1994 Ankara, Sevda ve Cenap And Vakfı Ödül Töreni
LEYLA GENCER
FİLİZ ALİ
2 Şubat 2009

Soprano Leyla Gencer’in, gerçek anlamda uluslararası kariyer yapmış ilk ve tek Türk Opera sanatçısı olduğunu tüm dünya müzik çevreleri kabul ettiğine göre bizim de içimizden çıkan bazı akortsuz seslere rağmen bu gerçeği kabul etmemizde yarar var. Leyla Gencer’in opera dünyasındaki yarışa arkasındaki köprüleri atarak girmeye cesaret etmesi onun kuşağındaki diğer opera sanatçılarından farklılığını gösteren özelliklerinden biri. 1950, 60 ve 70’li yıllarda uluslararası kariyere doğru hamle yapan, kendilerine çeşitli olanaklar sunulan Ayhan Aydan, Ferhan Onat ve Suna Korat gibi her biri gerçekten birer değer olan sopranolarımız çeşitli nedenlerden dolayı bu zorlu yolda yürümeyi sürdürmeye ya cesaret edememişler ya da önlerine çıkan engelleri aşamamışlardı. Çok sonraları uluslararası kariyere doğru ilk adımlarını atmış olan Zehra Yıldız’ı da ne yazık ki çok genç yaşta kaybettik.

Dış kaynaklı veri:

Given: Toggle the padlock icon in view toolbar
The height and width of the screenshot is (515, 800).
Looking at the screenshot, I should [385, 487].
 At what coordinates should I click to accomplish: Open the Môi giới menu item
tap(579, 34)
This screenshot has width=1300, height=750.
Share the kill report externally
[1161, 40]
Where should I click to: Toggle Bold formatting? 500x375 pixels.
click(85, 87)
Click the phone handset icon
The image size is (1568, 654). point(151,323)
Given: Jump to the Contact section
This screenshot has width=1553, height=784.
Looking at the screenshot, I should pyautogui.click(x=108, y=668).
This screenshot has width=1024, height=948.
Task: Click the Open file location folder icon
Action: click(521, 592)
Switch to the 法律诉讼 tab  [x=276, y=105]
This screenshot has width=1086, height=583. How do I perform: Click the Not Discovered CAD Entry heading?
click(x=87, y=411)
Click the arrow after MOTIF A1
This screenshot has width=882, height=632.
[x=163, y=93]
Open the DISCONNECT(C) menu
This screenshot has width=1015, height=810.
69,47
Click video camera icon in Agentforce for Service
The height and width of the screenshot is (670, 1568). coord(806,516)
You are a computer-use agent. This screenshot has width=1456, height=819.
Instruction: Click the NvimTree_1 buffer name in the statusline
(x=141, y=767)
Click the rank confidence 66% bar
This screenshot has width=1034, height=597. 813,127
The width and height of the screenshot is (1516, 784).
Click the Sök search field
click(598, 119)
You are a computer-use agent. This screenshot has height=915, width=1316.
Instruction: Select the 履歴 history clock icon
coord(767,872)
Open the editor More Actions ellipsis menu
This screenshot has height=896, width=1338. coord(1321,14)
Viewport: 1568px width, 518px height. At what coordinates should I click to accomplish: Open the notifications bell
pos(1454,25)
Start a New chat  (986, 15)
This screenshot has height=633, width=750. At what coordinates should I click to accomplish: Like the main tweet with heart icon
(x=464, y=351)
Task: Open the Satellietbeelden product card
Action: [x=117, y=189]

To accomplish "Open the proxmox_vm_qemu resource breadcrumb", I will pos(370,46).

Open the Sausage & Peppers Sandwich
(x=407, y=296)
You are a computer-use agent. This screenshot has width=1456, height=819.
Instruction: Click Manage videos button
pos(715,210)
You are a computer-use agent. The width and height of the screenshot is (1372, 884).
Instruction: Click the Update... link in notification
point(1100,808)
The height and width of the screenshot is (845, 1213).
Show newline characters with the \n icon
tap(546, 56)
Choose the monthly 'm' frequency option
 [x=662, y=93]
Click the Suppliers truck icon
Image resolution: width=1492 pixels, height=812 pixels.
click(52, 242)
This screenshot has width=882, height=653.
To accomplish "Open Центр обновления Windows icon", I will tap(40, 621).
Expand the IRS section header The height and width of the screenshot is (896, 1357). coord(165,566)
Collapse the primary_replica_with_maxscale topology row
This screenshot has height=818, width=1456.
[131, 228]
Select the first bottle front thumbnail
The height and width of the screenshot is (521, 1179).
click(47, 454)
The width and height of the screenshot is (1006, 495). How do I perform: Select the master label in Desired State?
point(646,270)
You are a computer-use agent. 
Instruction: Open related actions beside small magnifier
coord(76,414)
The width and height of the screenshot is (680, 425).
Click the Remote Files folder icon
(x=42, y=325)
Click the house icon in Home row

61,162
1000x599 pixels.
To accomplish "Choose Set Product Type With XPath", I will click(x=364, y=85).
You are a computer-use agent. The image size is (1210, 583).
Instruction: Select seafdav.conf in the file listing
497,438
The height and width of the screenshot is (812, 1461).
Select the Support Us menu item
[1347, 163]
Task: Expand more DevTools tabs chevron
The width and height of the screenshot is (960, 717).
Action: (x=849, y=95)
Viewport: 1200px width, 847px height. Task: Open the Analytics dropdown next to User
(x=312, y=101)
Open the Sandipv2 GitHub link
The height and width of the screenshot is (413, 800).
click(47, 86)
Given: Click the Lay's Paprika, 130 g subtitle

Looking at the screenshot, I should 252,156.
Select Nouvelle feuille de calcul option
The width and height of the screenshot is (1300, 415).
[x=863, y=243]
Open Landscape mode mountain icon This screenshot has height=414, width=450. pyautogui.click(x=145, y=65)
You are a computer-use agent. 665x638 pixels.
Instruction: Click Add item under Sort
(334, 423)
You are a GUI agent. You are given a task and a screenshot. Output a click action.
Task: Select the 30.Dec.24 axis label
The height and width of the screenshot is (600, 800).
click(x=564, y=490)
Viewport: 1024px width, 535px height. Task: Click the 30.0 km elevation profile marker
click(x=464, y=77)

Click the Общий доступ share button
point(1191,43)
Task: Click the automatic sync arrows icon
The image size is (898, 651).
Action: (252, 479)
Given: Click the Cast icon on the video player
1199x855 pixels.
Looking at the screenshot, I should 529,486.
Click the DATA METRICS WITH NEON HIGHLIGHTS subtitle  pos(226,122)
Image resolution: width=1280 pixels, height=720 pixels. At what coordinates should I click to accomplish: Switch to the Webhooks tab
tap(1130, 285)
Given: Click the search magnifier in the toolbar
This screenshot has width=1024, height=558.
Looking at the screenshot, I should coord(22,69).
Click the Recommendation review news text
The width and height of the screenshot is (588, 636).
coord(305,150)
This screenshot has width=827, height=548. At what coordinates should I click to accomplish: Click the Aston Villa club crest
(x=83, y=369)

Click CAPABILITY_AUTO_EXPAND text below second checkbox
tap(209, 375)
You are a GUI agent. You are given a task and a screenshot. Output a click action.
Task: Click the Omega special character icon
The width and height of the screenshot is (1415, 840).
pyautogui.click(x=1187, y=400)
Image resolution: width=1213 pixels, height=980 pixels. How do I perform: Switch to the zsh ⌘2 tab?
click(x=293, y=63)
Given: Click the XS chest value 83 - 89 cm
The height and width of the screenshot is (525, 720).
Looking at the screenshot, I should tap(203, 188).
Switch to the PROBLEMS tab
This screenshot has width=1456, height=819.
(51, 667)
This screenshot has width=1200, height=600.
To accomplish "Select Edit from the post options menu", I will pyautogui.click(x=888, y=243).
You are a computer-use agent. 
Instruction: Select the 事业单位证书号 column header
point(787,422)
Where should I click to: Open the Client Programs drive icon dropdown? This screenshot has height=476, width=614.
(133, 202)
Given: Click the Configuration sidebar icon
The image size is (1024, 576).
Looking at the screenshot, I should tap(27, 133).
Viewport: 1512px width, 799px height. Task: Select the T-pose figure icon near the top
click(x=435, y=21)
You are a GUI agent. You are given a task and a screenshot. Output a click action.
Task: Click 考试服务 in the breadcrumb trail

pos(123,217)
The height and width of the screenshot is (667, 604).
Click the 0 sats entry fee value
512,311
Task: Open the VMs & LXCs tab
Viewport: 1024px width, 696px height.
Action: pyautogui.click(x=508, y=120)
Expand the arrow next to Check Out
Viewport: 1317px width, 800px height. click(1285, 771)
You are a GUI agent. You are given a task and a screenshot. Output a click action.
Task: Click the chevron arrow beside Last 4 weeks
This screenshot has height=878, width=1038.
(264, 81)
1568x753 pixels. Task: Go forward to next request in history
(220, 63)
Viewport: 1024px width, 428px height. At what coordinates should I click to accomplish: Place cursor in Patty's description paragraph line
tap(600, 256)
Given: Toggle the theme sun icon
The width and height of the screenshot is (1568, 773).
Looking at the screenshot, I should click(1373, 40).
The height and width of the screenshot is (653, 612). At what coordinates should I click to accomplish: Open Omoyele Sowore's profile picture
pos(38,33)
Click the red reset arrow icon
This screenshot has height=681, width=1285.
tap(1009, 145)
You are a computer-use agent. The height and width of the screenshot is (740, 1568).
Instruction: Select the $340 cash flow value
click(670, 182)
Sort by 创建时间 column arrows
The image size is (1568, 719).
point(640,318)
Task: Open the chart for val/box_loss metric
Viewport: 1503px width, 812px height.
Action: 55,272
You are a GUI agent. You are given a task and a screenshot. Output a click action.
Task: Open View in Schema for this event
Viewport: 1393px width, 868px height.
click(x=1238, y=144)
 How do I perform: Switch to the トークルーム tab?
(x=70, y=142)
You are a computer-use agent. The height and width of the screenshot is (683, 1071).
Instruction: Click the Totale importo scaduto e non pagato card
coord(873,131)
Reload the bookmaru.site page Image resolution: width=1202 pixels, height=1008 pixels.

Leyla Hanım’ın özellikleri ya da şansı neydi öyleyse? Herşeyden önce o dillere destan azmi, sebatkârlığı, çalışkanlığı, mükemmeliyetçiliği, görgüsü, bilgisi, gururlu duruşu ama en önemlisi müziğe olan önüne geçilemez sevgisi ve saygısı olmasaydı “Leyla Gencer” efsanesi yaratılabilir miydi? 20. yüzyılın ilk yarısında Avrupa, Güney Amerika ve Avustralya kıtalarında sesi ve bel canto yorumuyla ün yapan ünlü soprano Giannina Arangi-Lombardi’nin günün birinde Ankara Devlet Operası tarafından yapılan teklifi kabul edip Türkiye’ye gelmesi belki de Leyla Gencer için talih kuşunun başına konmasıydı. Hem Arangi-Lombardi, hem de yine Ankara operasına davet edilen ünlü İtalyan bariton Apollo Granforte gibi 20. yüzyılın ilk yarısının iki büyük opera şarkıcısı ile Türkiye’de çalışma olanağı bulması şüphesiz  büyük şanstı Leyla Gencer için. Ancak, her iki hocanın Ankara’da ders verdikleri öteki öğrenciler arasından bir tek Leyla Gencer hocaları gibi Milano’daki La Scala operasının sanatçısı olmayı başarmıştı. Bu da Gencer’in farklılığının kanıtıydı.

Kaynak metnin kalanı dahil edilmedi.